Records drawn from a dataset
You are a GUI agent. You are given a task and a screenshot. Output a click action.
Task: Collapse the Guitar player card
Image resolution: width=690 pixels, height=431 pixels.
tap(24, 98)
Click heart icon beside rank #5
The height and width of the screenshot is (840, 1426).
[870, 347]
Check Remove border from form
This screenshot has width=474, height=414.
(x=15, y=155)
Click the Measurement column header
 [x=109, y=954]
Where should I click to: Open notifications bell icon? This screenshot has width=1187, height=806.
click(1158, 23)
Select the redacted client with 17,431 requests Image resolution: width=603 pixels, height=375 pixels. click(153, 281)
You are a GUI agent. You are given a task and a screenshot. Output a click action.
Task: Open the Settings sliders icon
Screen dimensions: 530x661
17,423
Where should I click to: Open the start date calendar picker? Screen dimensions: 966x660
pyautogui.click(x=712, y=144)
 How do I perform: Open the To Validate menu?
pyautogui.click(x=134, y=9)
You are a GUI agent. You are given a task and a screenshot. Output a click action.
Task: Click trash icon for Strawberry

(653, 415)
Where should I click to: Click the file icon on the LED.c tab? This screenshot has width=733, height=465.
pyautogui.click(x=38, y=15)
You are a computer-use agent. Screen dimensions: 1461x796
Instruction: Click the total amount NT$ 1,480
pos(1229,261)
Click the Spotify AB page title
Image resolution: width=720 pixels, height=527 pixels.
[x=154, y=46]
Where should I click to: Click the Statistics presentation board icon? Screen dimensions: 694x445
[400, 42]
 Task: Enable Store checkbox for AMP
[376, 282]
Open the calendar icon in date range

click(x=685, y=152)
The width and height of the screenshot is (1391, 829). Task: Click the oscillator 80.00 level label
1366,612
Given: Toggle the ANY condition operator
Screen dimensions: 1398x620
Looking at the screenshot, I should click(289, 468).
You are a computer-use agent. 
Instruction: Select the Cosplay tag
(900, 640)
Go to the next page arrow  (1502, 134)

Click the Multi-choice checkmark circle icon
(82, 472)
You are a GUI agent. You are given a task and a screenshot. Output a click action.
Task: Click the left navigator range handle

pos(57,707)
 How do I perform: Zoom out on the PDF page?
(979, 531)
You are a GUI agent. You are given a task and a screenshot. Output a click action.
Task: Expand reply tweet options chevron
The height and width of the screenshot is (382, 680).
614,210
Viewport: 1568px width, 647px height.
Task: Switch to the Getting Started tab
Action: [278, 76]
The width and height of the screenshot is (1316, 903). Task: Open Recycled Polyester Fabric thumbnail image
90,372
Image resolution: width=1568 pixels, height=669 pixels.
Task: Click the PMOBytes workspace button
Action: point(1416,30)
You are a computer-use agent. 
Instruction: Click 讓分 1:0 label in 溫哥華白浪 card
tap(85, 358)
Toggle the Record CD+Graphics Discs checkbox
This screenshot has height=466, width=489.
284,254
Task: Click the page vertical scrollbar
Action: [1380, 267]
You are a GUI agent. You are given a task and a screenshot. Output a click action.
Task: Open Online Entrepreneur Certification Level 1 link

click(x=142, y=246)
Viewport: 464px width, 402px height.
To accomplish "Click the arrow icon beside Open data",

* [Instructions for the task]: Line by line, output the data precisely as shown above.

* [Task output]:
You are a GUI agent. You are given a task and a screenshot. Output a click action.
Task: Collapse the Guitar player card
Image resolution: width=690 pixels, height=431 pixels.
tap(24, 98)
Click heart icon beside rank #5
The height and width of the screenshot is (840, 1426).
[870, 347]
Check Remove border from form
This screenshot has width=474, height=414.
(x=15, y=155)
Click the Measurement column header
 [x=109, y=954]
Where should I click to: Open notifications bell icon? This screenshot has width=1187, height=806.
click(1158, 23)
Select the redacted client with 17,431 requests Image resolution: width=603 pixels, height=375 pixels. click(153, 281)
You are a GUI agent. You are given a task and a screenshot. Output a click action.
Task: Open the Settings sliders icon
Screen dimensions: 530x661
17,423
Where should I click to: Open the start date calendar picker? Screen dimensions: 966x660
pyautogui.click(x=712, y=144)
 How do I perform: Open the To Validate menu?
pyautogui.click(x=134, y=9)
You are a GUI agent. You are given a task and a screenshot. Output a click action.
Task: Click trash icon for Strawberry

(653, 415)
Where should I click to: Click the file icon on the LED.c tab? This screenshot has width=733, height=465.
pyautogui.click(x=38, y=15)
You are a computer-use agent. Screen dimensions: 1461x796
Instruction: Click the total amount NT$ 1,480
pos(1229,261)
Click the Spotify AB page title
Image resolution: width=720 pixels, height=527 pixels.
[x=154, y=46]
Where should I click to: Click the Statistics presentation board icon? Screen dimensions: 694x445
[400, 42]
 Task: Enable Store checkbox for AMP
[376, 282]
Open the calendar icon in date range

click(x=685, y=152)
The width and height of the screenshot is (1391, 829). Task: Click the oscillator 80.00 level label
1366,612
Given: Toggle the ANY condition operator
Screen dimensions: 1398x620
Looking at the screenshot, I should click(289, 468).
You are a computer-use agent. 
Instruction: Select the Cosplay tag
(900, 640)
Go to the next page arrow  (1502, 134)

Click the Multi-choice checkmark circle icon
(82, 472)
You are a GUI agent. You are given a task and a screenshot. Output a click action.
Task: Click the left navigator range handle

pos(57,707)
 How do I perform: Zoom out on the PDF page?
(979, 531)
You are a GUI agent. You are given a task and a screenshot. Output a click action.
Task: Expand reply tweet options chevron
The height and width of the screenshot is (382, 680).
614,210
Viewport: 1568px width, 647px height.
Task: Switch to the Getting Started tab
Action: [278, 76]
The width and height of the screenshot is (1316, 903). Task: Open Recycled Polyester Fabric thumbnail image
90,372
Image resolution: width=1568 pixels, height=669 pixels.
Task: Click the PMOBytes workspace button
Action: point(1416,30)
You are a computer-use agent. 
Instruction: Click 讓分 1:0 label in 溫哥華白浪 card
tap(85, 358)
Toggle the Record CD+Graphics Discs checkbox
This screenshot has height=466, width=489.
284,254
Task: Click the page vertical scrollbar
Action: [1380, 267]
You are a GUI agent. You are given a task and a screenshot. Output a click action.
Task: Open Online Entrepreneur Certification Level 1 link

click(x=142, y=246)
Viewport: 464px width, 402px height.
To accomplish "Click the arrow icon beside Open data",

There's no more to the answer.